*PROMPT*
Below are some entries. Return exactly the lines from the one with "Screen dimensions: 573x369" through the final line, leaving out any pictures.
BEGIN TASK INPUTS
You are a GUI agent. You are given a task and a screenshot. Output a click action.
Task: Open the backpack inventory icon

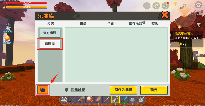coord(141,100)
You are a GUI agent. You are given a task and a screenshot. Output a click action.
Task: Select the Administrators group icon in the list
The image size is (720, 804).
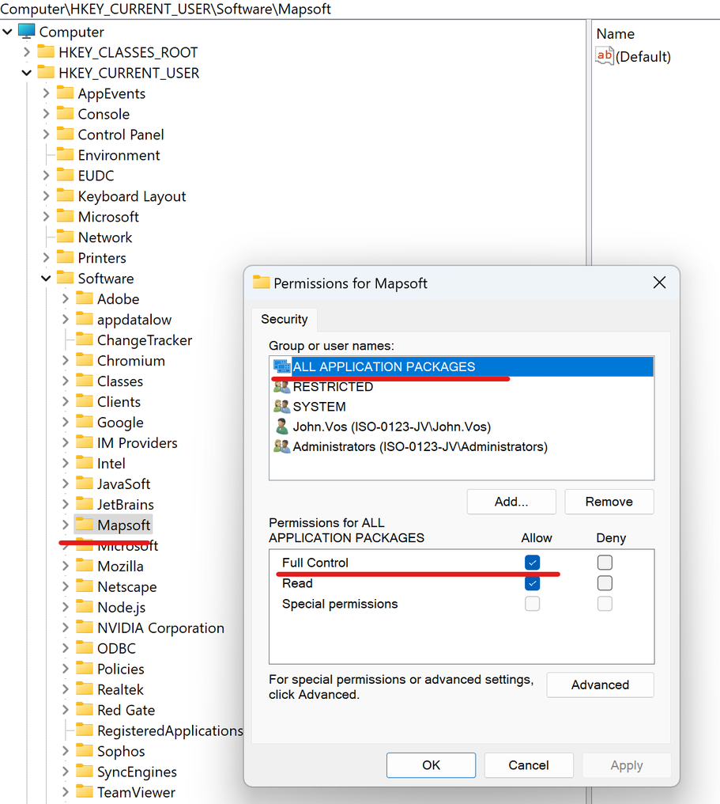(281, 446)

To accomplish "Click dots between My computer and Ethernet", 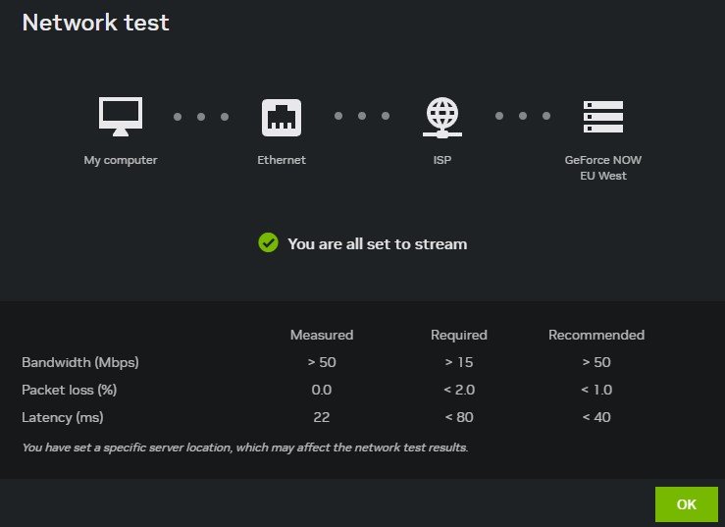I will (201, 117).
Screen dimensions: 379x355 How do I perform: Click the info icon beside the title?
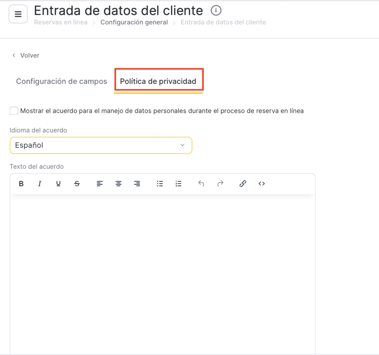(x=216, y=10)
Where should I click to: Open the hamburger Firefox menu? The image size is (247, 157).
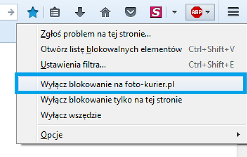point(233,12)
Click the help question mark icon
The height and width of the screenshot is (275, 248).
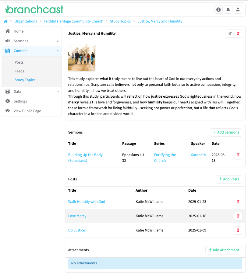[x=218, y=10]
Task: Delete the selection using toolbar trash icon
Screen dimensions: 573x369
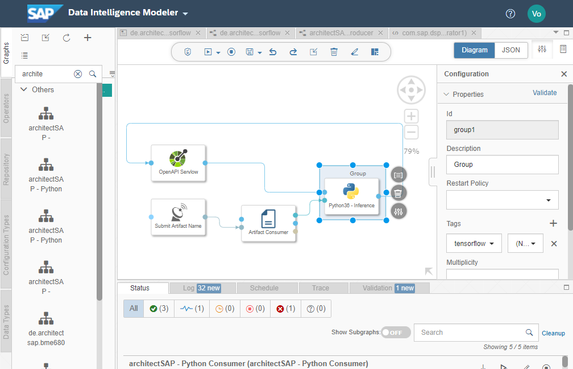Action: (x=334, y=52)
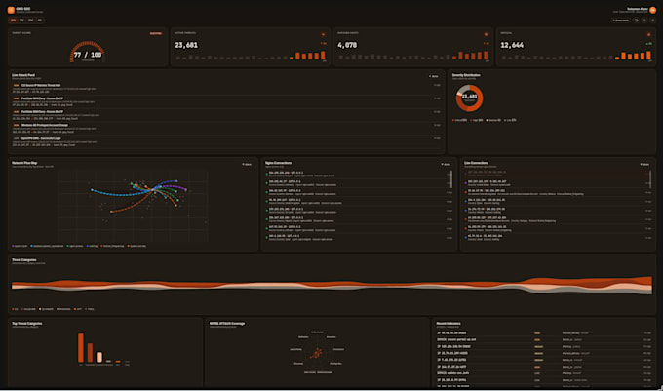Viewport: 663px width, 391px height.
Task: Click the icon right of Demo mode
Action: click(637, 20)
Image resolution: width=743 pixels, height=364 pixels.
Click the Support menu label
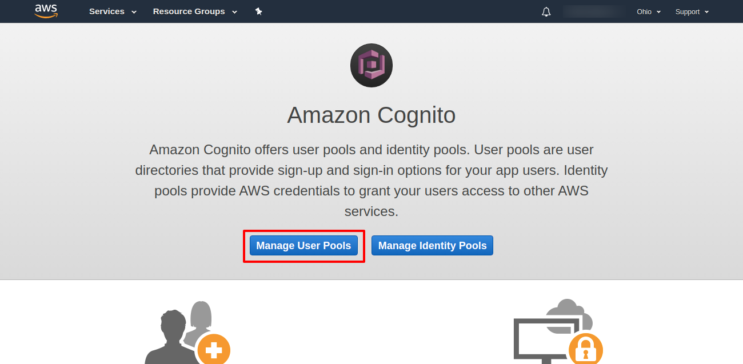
END TASK INPUTS
*RESPONSE BELOW*
Screen dimensions: 573x369
Action: (x=334, y=52)
Viewport: 663px width, 391px height.
Task: Click the icon right of Demo mode
Action: click(637, 20)
Image resolution: width=743 pixels, height=364 pixels.
Click the Support menu label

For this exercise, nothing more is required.